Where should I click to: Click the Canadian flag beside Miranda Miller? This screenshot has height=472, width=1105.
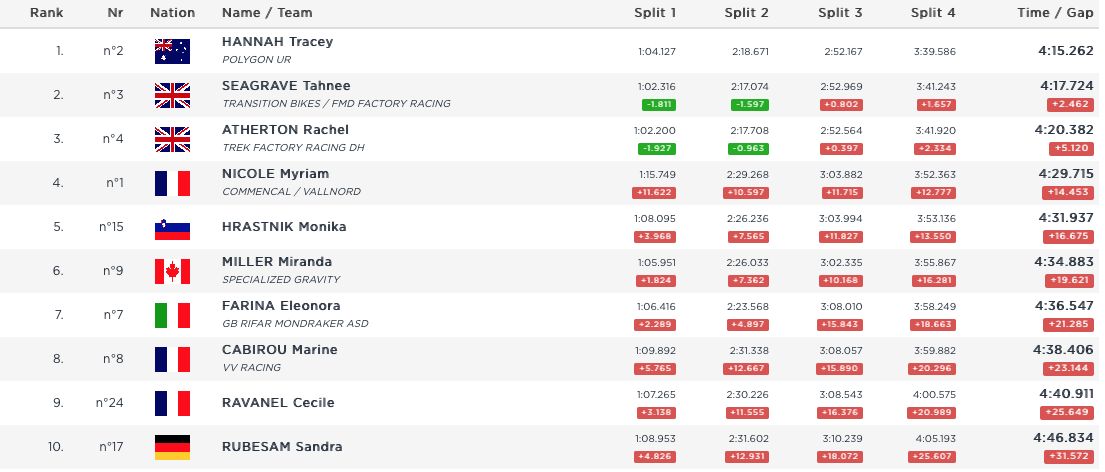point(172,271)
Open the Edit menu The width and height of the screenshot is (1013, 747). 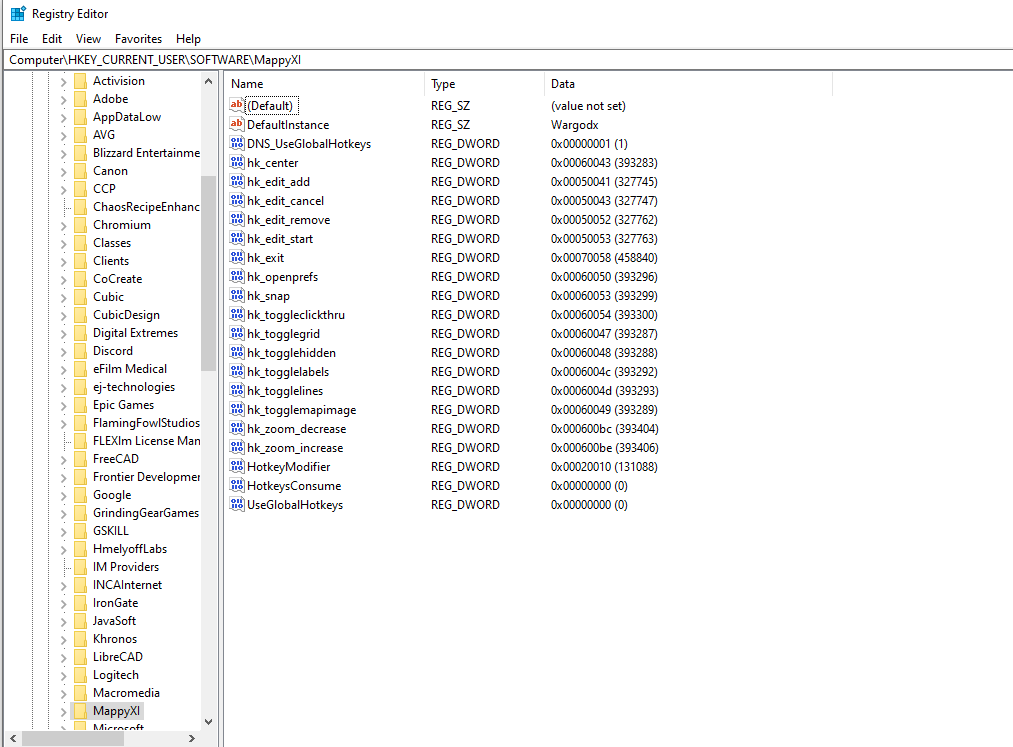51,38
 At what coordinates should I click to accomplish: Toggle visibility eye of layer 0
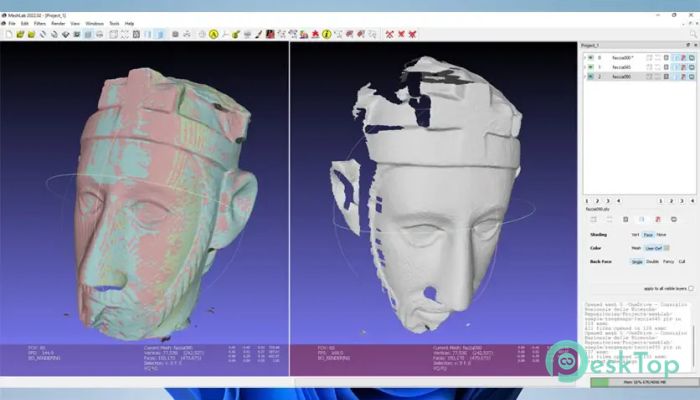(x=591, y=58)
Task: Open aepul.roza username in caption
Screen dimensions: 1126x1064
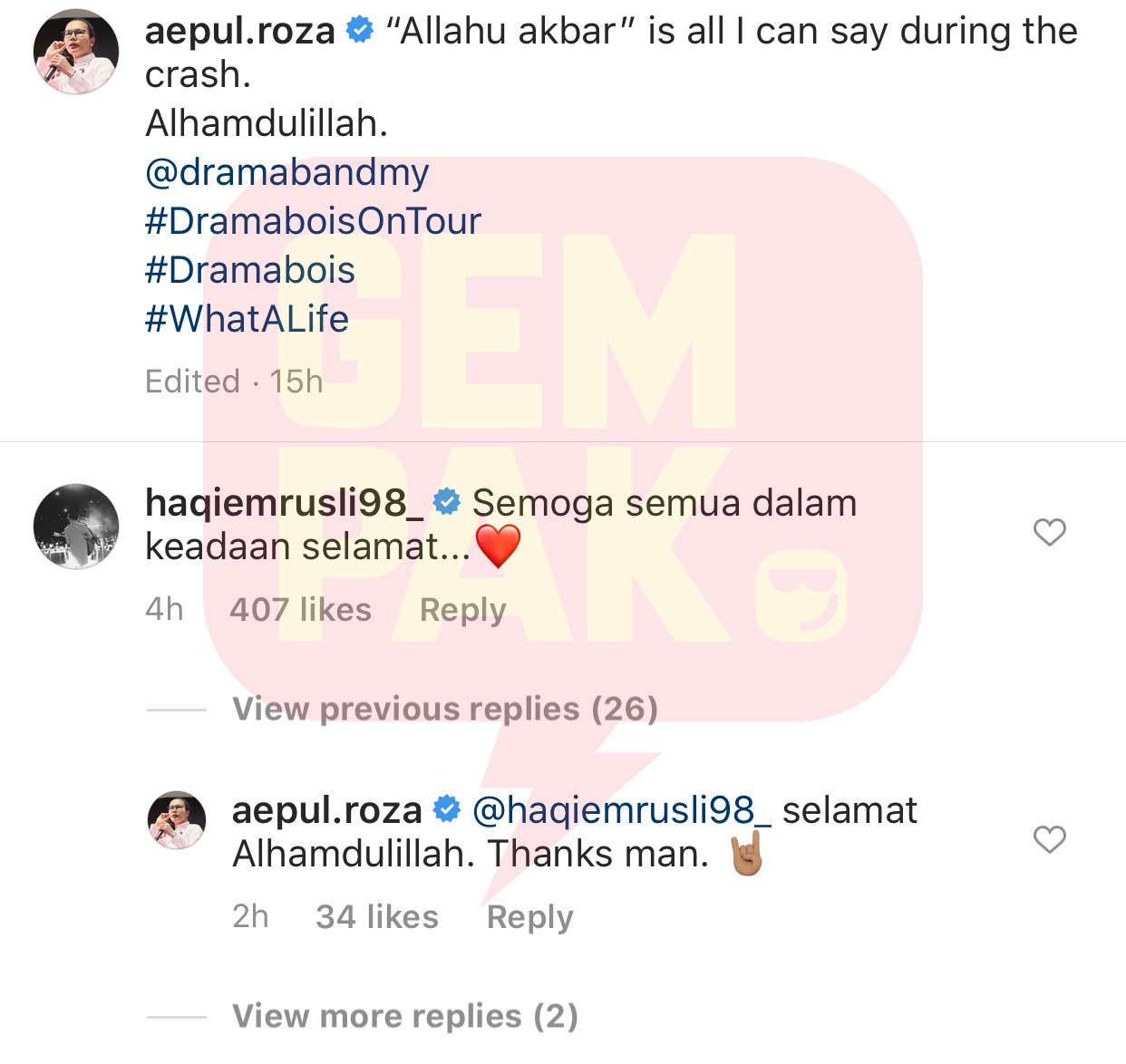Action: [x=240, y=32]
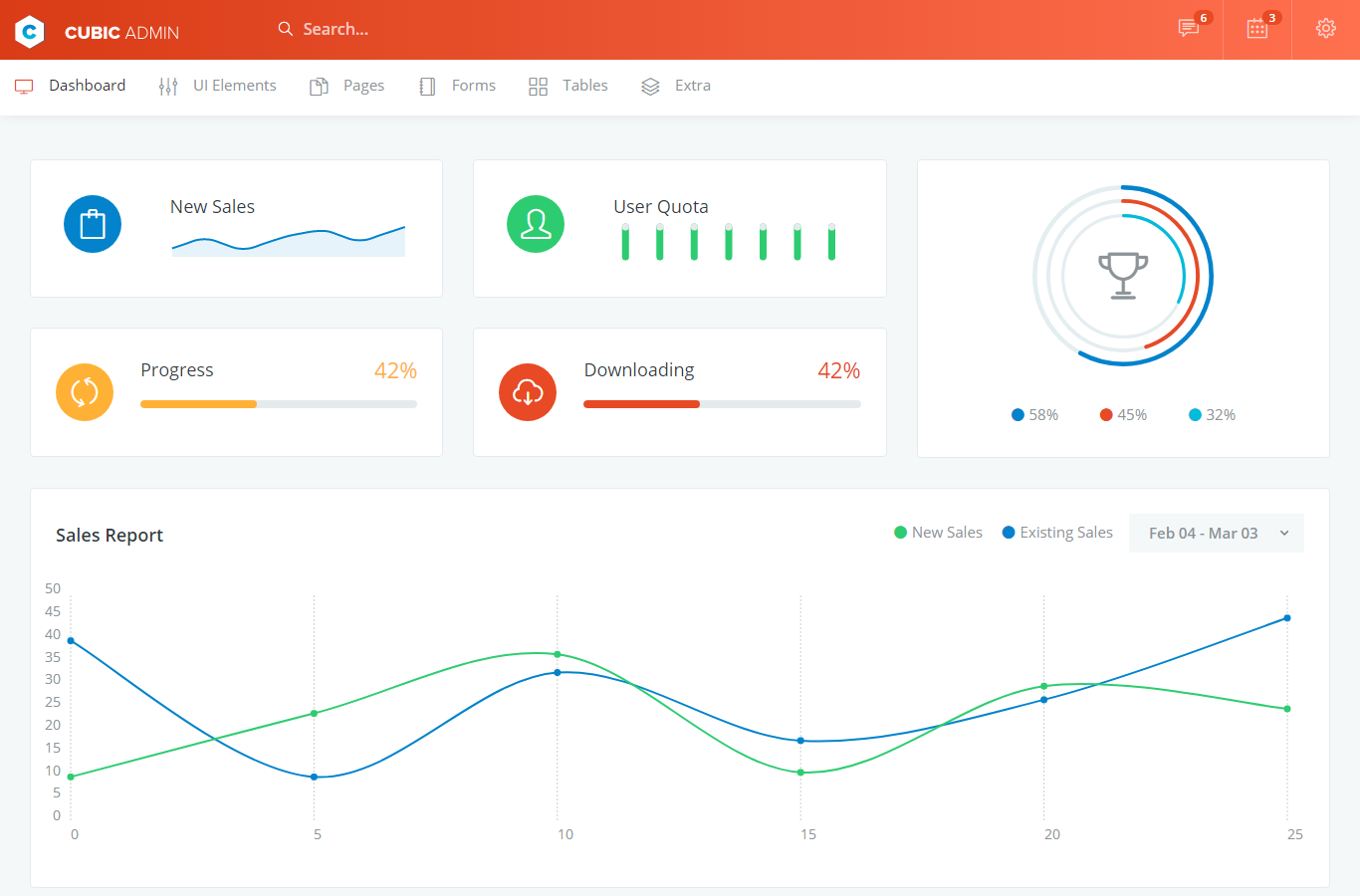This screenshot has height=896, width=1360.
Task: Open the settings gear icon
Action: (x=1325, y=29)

### [SHORT EXERCISE]
Can you recast the material, from the line with "At what coordinates" up to and including its last line, as a Markdown table with columns Row and Line, one numbered row per line, skipping blank lines and leaving out the pictures?

### [TASK SOLUTION]
| Row | Line |
|---|---|
| 1 |  At what coordinates should I click to accomplish: Toggle visibility eye of layer 0 |
| 2 | (x=591, y=58) |
| 3 | Task: Open aepul.roza username in caption |
| 4 | Screen dimensions: 1126x1064 |
| 5 | Action: [x=240, y=32] |
| 6 | This screenshot has height=896, width=1360. |
| 7 | Task: Open the settings gear icon |
| 8 | Action: (x=1325, y=29) |